Она присела на корточки рядом с Недом, который уже вернулся к видеоигре; его большие пальцы быстро-быстро молотили по кнопкам, в то время как ежик Соник отщелкивал свой умопомрачительный электронный реприз. Выражение упрямой сосредоточенности не сошло с лица мальчика, даже когда Карен его поцеловала.

- Нам будет хорошо вдвоем. Мы отлично проведем время, правда, Нед?

Малыш на мгновение оторвался от игры и стрельнул глазами в сторону няни. Она была в белой хлопчатобумажной английской блузке, белых джинсах и темных очках в белой оправе. Собралась на пляж.

- Думаю, Неду было бы приятнее - да и мистеру Уэлфорду тоже, - если бы я была рядом, чтобы его поддержать. В воде, я имею в виду.

Карен поднялась и уставилась на девушку, разглядывая ее вызывающе вздернутый подбородок, жесткую линию блестящих розовых губ.

Она подавила приступ гнева.

- Благодарю за заботу. Я буду очень внимательна. Ну что, Нед, пойдем за вещами?

Хейзл выступила на полшага вперед. Не зная, куда девать руки, она сунула их в карманы и хмуро вперилась в землю. Ковырнула что-то носком кроссовки.

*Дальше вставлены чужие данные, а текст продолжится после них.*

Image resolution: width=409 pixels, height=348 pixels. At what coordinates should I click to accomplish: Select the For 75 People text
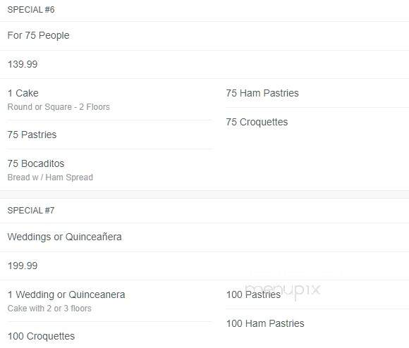(38, 35)
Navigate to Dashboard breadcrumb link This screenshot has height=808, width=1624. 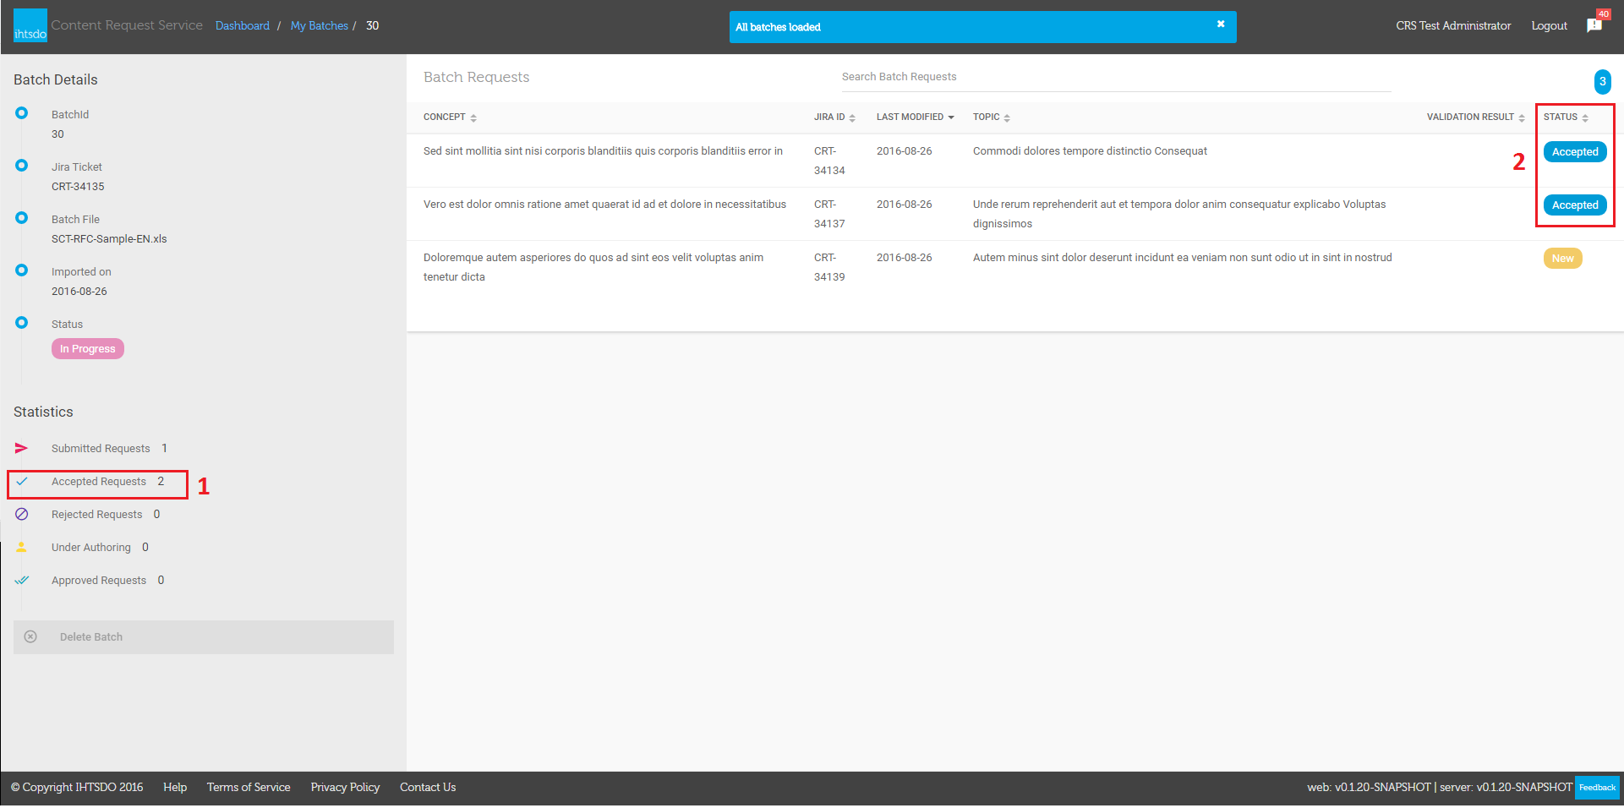point(242,26)
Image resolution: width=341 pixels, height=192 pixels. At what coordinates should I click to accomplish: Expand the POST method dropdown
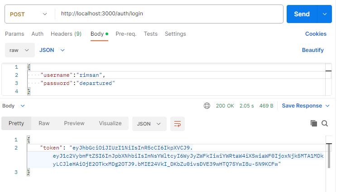click(29, 14)
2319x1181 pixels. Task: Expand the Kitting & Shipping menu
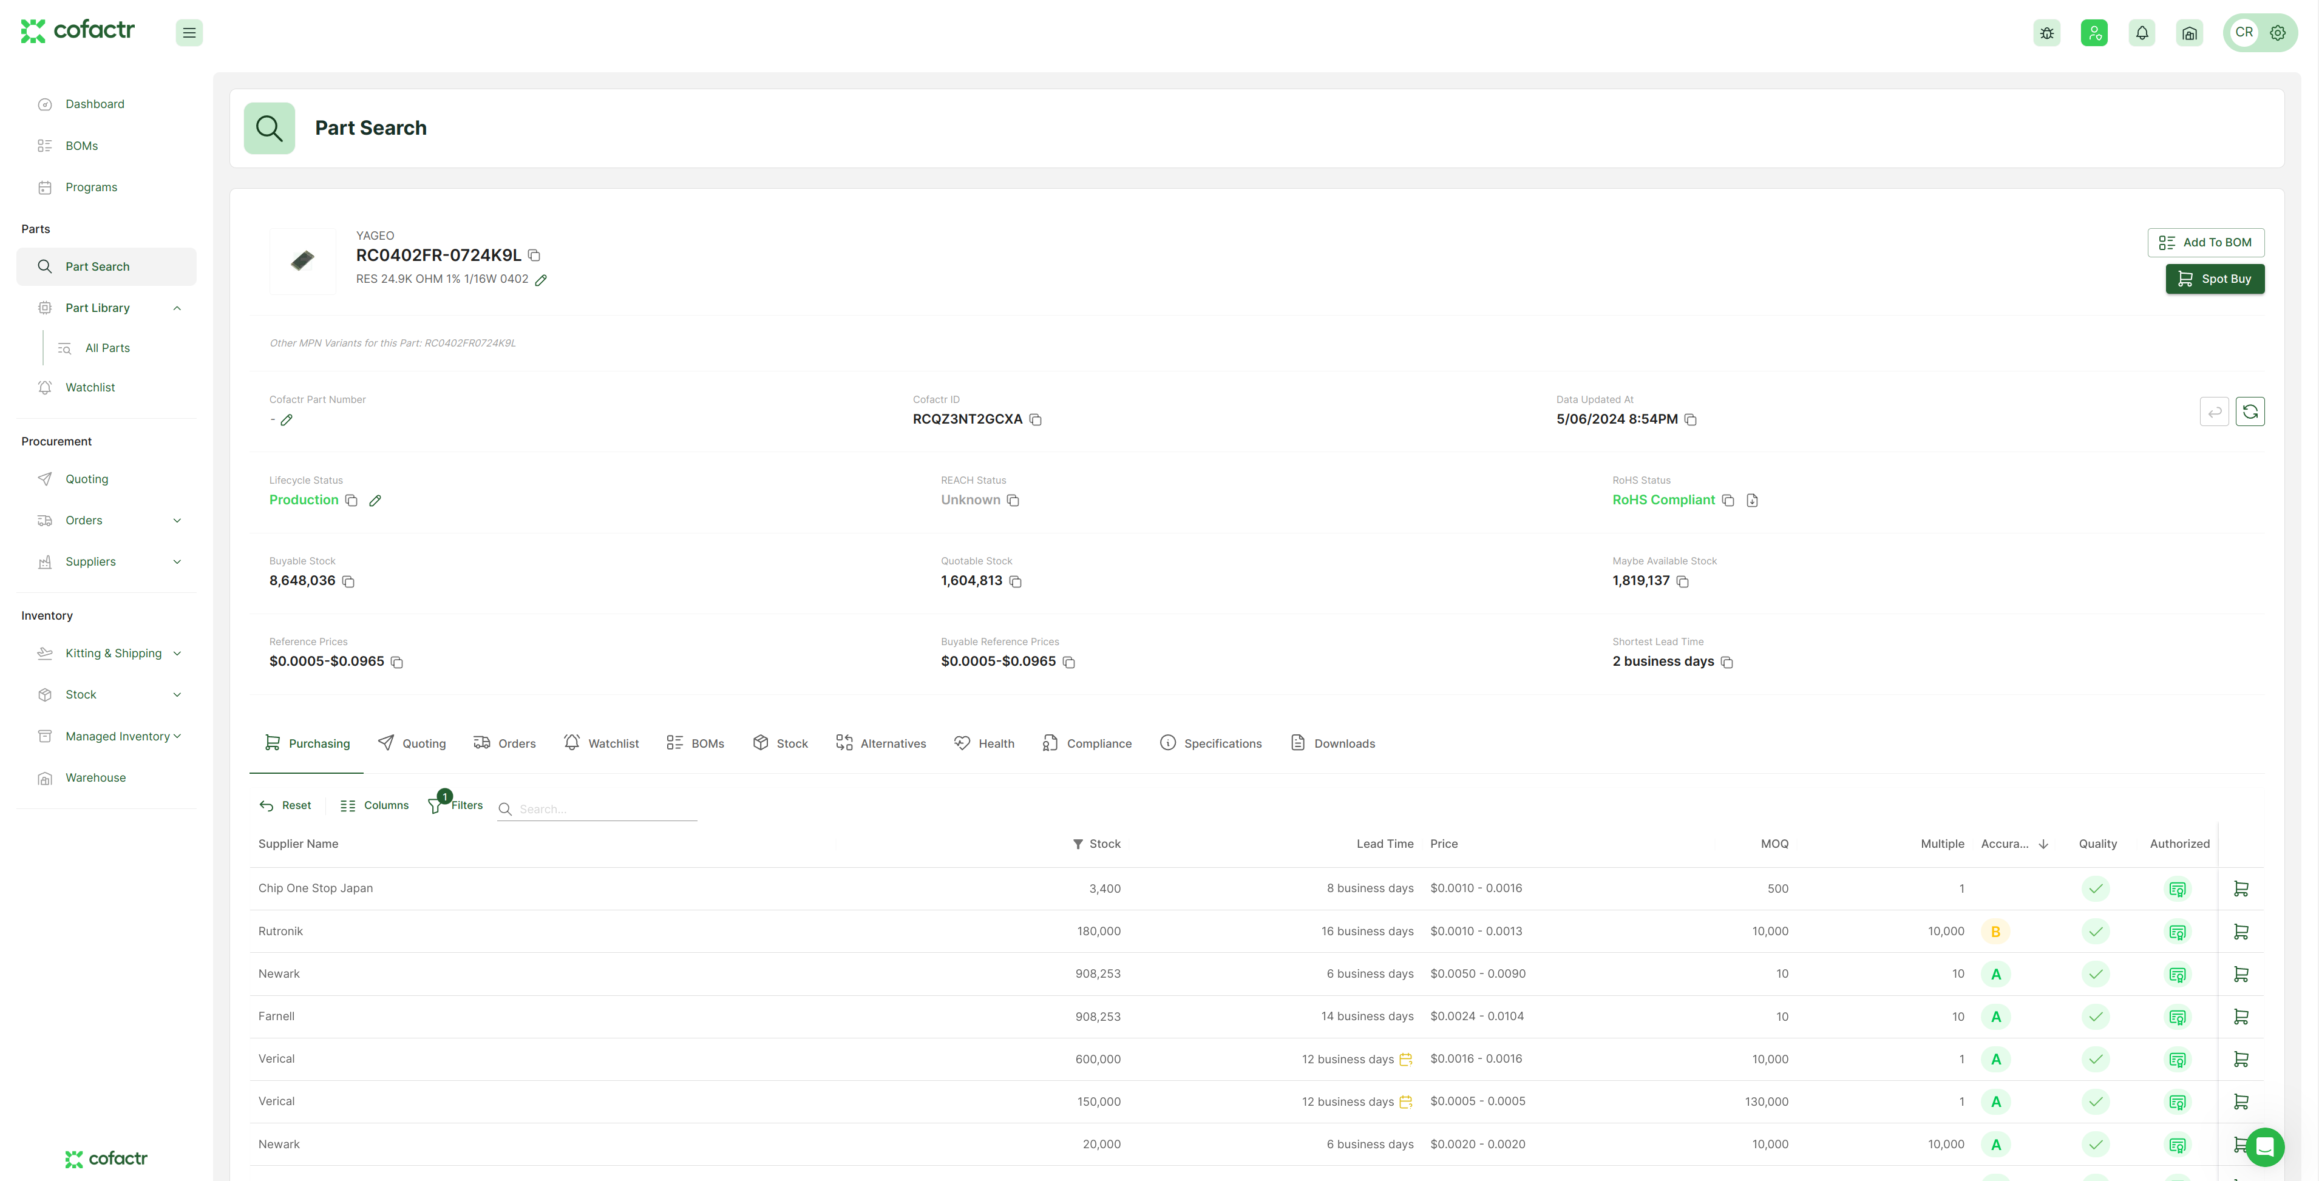(177, 654)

- На самом деле, миссис Уэлфорд, вы как бы, э-э-э, ставите меня в затруднительное положение. - Ее голос скрипел, как наждак по стеклу. - Простите, что я вам это говорю, но мистер Уэлфорд… в общем, вчера вечером он строго-настрого наказал мне в ближайшие два-три дня не спускать глаз с Неда.

- Вот как? - Карен улыбнулась, стараясь сохранять спокойствие. - В таком случае, Хейзл, мы сейчас ему позвоним и объясним, что, поскольку ты себя неважно чувствуешь, мы с тобой решили, что сегодня утром тебе лучше отдохнуть.

- Это неправда, - возразила она, откидывая назад прядь белых, как кость, волос. - Я чувствую себя отлично. У меня все тип-топ.

- Но у тебя же месячные, - не без сочувствия проговорила Карен, входя с Недом в дом и предоставляя блондинке следовать за ними. - Я уверена, что мой муж все поймет, - бросила она через плечо, - он этого не переносит. Сомневаюсь, чтобы он хотел вообще лишить Неда удовольствия провести день на пляже. Тому это даже важнее, чем нам с тобой.

Худой лысый мужчина в гавайской рубашке отошел от ограды алтаря и, опираясь на две клюки, зашаркал по проходу в их сторону. Только когда калека дотащился до их скамьи, Карен поняла, что он не намного старше нее, и учуяла больничный запах. Она успела остановить его жестом руки и спросила, принимает ли еще святой отец исповеди. Мужчина молча кивнул и, улыбнувшись Неду, который сидел рядом с матерью, играя в видеоигру с выключенным звуком, продолжил свой мучительно медленный путь.